- _Extrait choisi_

++++++++++

CE QU'IL RESTE DE NOUS (2004)
François Prévost
Hugo Latulippe
Par Jean-François Vandeuren
Toute la polémique entourant les quelques cinquante dernières
années du territoire tibétain sous le signe de l’occupation
du gouvernement de Pékin aura dévoilé l’être
humain sous son jour le moins clément. Un des peuples les plus
pacifiques habitant la surface de cette planète perdit son héritage
et sa liberté sous la menace des armes pour son territoire riche
en ressources naturelles qui demeurait jusqu’alors pratiquement
inexploités des mains avares de l’homme. Bref, toujours
à la recherche de la bonne affaire, nous nous serons auto-écartés
du sommet de la chaine alimentaire pour y élever un système
économique sans merci. À l’opposée, l’histoire
que l’on tait religieusement relate la ténacité
d’une population envahie et contrainte au silence qui espère
patiemment que ceux, c’est-à-dire nous, qui tournent le
dos à une vérité pourtant bien connue se soulèveront
pour faire cesser cette emprise dictatoriale et aliénatrice mise
sur pied au nom du profit.

++++++++++

- _Les consignes_
**a.** Restituez intégralement la critique de film sur le Tibet, sans y changer un seul mot.
**b.** Repérez dans les enregistrements chaque ligne contenant la chaîne « width », puis recopiez ces lignes.
La critique de film sur le Tibet et les enregistrements forment deux documents distincts.

- _Extrait de données_
++++++++++

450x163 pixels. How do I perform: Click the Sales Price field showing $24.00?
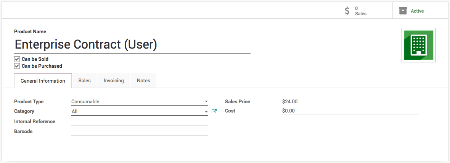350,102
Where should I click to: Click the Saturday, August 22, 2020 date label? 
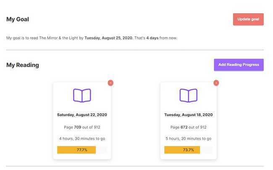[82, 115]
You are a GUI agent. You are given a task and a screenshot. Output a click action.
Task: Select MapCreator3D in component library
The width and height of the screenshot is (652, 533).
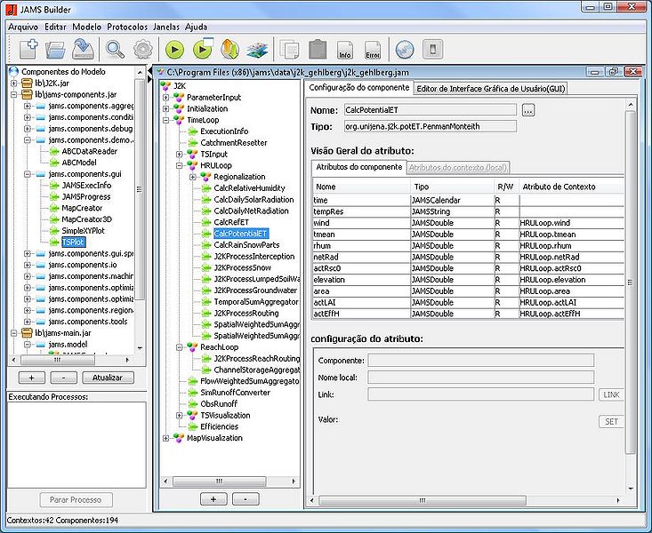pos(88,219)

++++++++++

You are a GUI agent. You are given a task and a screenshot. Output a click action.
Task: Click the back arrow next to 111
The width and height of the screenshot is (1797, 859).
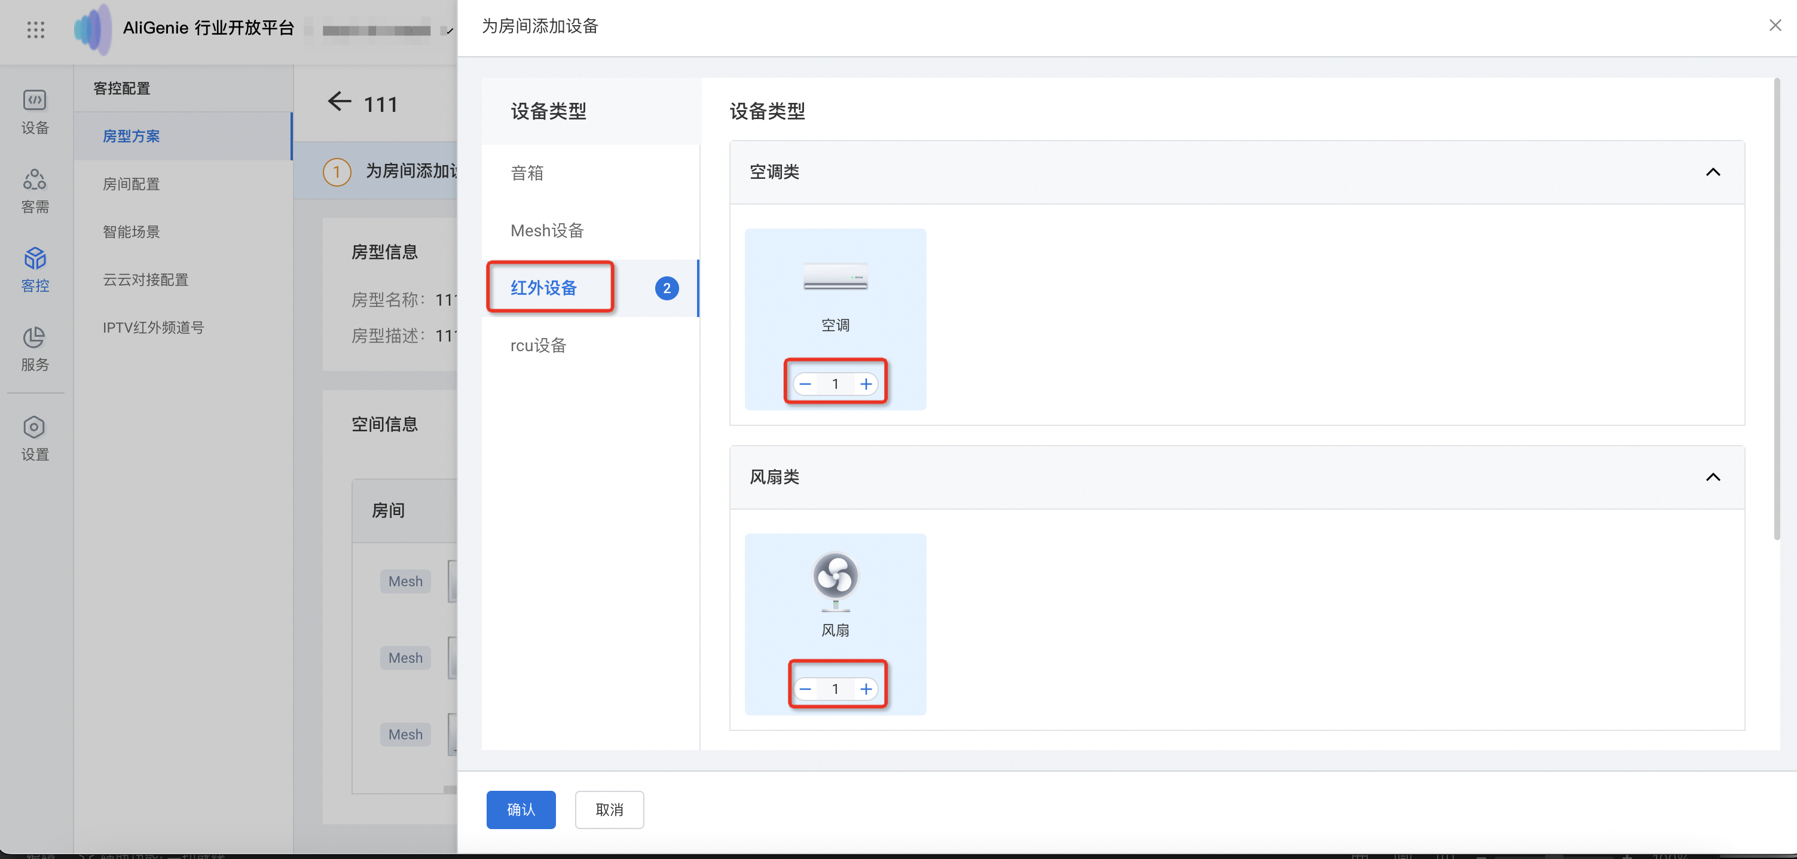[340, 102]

++++++++++

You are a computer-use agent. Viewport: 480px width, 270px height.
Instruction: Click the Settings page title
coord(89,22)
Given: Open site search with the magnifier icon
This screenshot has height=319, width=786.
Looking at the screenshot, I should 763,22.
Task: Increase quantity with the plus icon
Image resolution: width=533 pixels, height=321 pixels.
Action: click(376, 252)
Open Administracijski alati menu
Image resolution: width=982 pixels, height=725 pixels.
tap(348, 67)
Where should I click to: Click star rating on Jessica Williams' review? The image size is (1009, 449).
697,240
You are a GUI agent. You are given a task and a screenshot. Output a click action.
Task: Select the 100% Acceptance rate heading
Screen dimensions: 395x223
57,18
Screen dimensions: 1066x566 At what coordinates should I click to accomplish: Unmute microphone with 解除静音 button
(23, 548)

++++++++++

- _Réponses par consigne_
**a.**
CE QU'IL RESTE DE NOUS (2004)
François Prévost
Hugo Latulippe
Par Jean-François Vandeuren
Toute la polémique entourant les quelques cinquante dernières
années du territoire tibétain sous le signe de l’occupation
du gouvernement de Pékin aura dévoilé l’être
humain sous son jour le moins clément. Un des peuples les plus
pacifiques habitant la surface de cette planète perdit son héritage
et sa liberté sous la menace des armes pour son territoire riche
en ressources naturelles qui demeurait jusqu’alors pratiquement
inexploités des mains avares de l’homme. Bref, toujours
à la recherche de la bonne affaire, nous nous serons auto-écartés
du sommet de la chaine alimentaire pour y élever un système
économique sans merci. À l’opposée, l’histoire
que l’on tait religieusement relate la ténacité
d’une population envahie et contrainte au silence qui espère
patiemment que ceux, c’est-à-dire nous, qui tournent le
dos à une vérité pourtant bien connue se soulèveront
pour faire cesser cette emprise dictatoriale et aliénatrice mise
sur pied au nom du profit.

**b.**
The width and height of the screenshot is (652, 533).
The width and height of the screenshot is (1797, 859).
You are a computer-use agent. Viewport: 480px width, 270px height.
This screenshot has height=319, width=786.
Image resolution: width=533 pixels, height=321 pixels.
Image resolution: width=982 pixels, height=725 pixels.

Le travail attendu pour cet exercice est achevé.